**Required task**
Extract the lines of the data below, reproducing them without any change, starting at the line containing "Screen dimensions: 254x235" and ending with the line containing "Action: pyautogui.click(x=277, y=269)", both included. Leave the pictures out of your answer.

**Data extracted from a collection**
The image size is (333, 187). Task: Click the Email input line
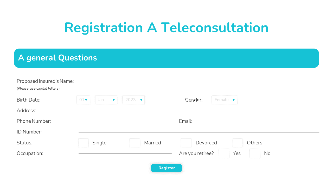263,121
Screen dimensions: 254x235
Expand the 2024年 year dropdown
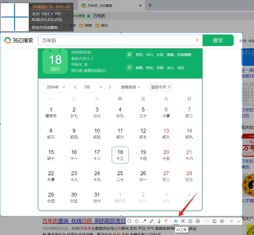pyautogui.click(x=55, y=87)
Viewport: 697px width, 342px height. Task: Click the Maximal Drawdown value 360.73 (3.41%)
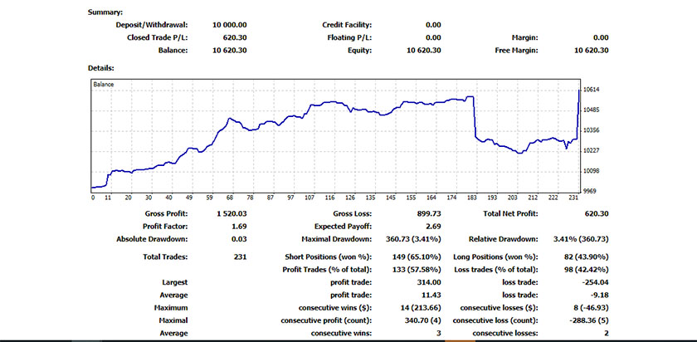click(x=410, y=239)
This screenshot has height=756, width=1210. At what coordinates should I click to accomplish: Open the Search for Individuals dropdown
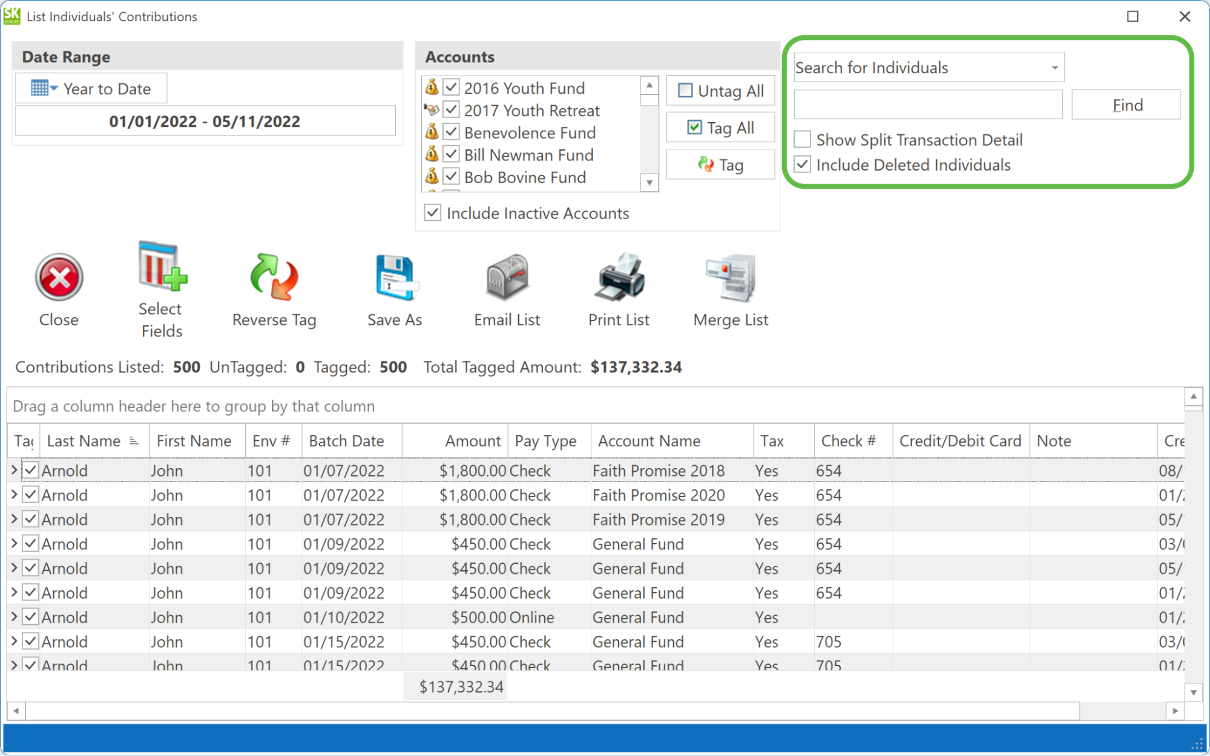[x=1053, y=67]
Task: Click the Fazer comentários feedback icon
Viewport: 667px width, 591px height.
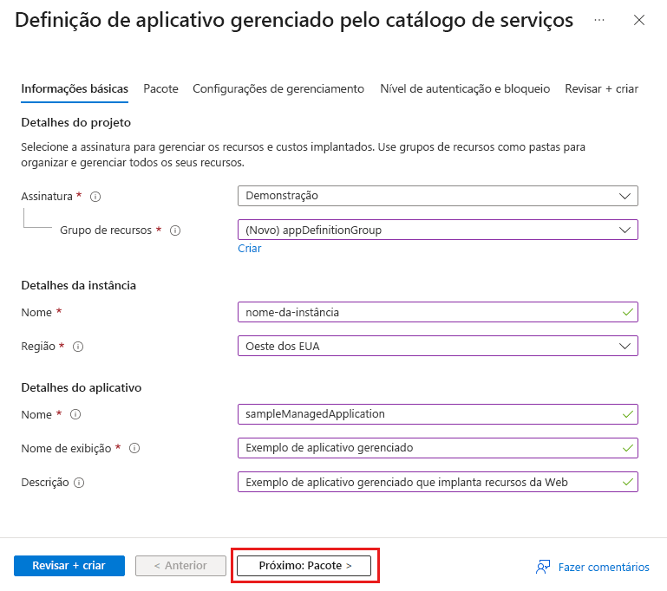Action: click(x=544, y=567)
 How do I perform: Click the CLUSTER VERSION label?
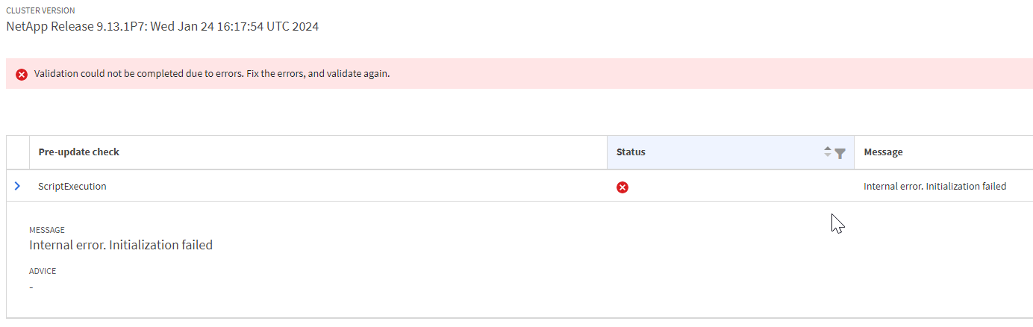pyautogui.click(x=40, y=10)
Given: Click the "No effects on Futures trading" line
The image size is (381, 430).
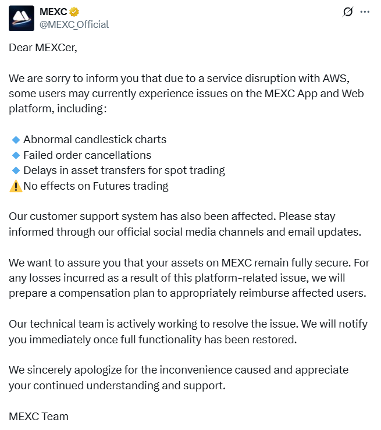Looking at the screenshot, I should pos(96,186).
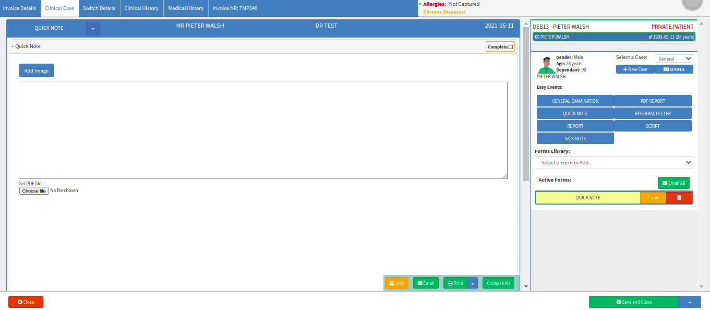Print the quick note
This screenshot has width=710, height=310.
coord(455,283)
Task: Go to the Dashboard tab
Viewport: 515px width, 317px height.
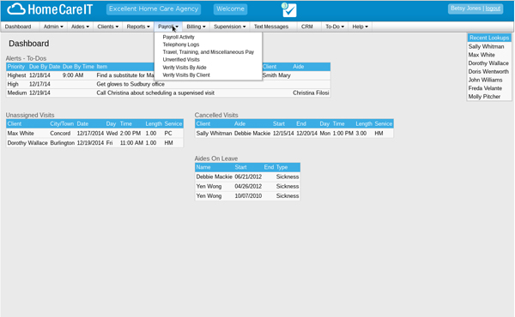Action: (x=18, y=27)
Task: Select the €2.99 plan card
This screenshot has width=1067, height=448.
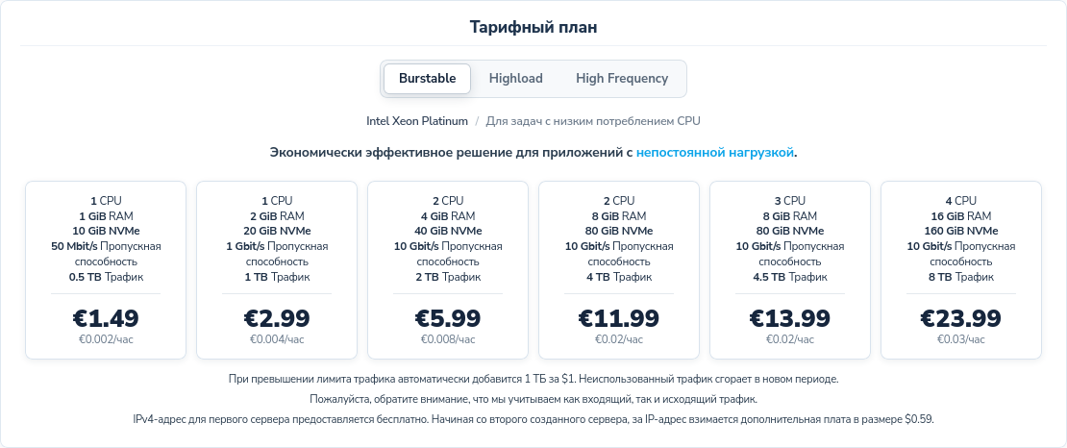Action: pyautogui.click(x=277, y=269)
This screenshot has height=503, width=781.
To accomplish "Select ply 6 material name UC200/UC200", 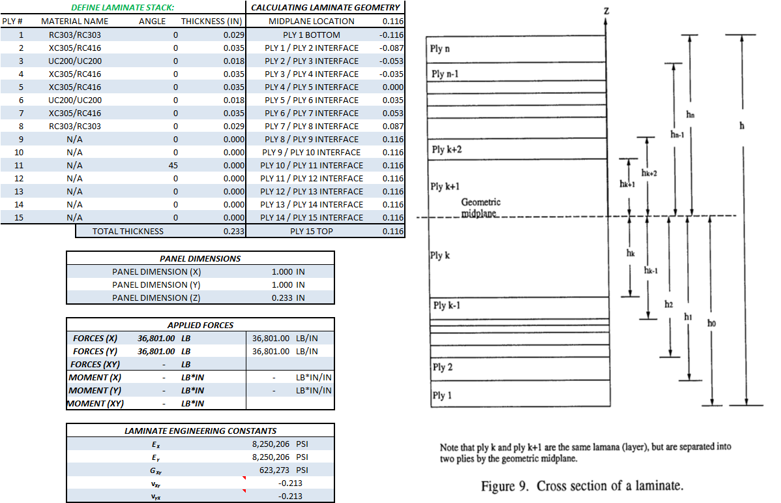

**The answer**
Screen dimensions: 254x235
Expand the 2024年 year dropdown
pyautogui.click(x=55, y=87)
Viewport: 697px width, 342px height. Task: Click the Maximal Drawdown value 360.73 (3.41%)
click(x=410, y=239)
This screenshot has height=756, width=1210. At what coordinates should I click to accomplish: Open the Search for Individuals dropdown
[x=1053, y=67]
Task: Click the Fazer comentários feedback icon
Viewport: 667px width, 591px height.
Action: click(x=544, y=567)
 How do I perform: Click the CLUSTER VERSION label?
pyautogui.click(x=40, y=10)
Given: Click the "No effects on Futures trading" line
The image size is (381, 430).
Looking at the screenshot, I should pos(96,186).
Print the quick note
This screenshot has width=710, height=310.
coord(455,283)
Task: Go to the Dashboard tab
Viewport: 515px width, 317px height.
Action: (x=18, y=27)
Task: Select the €2.99 plan card
This screenshot has width=1067, height=448.
Action: pyautogui.click(x=277, y=269)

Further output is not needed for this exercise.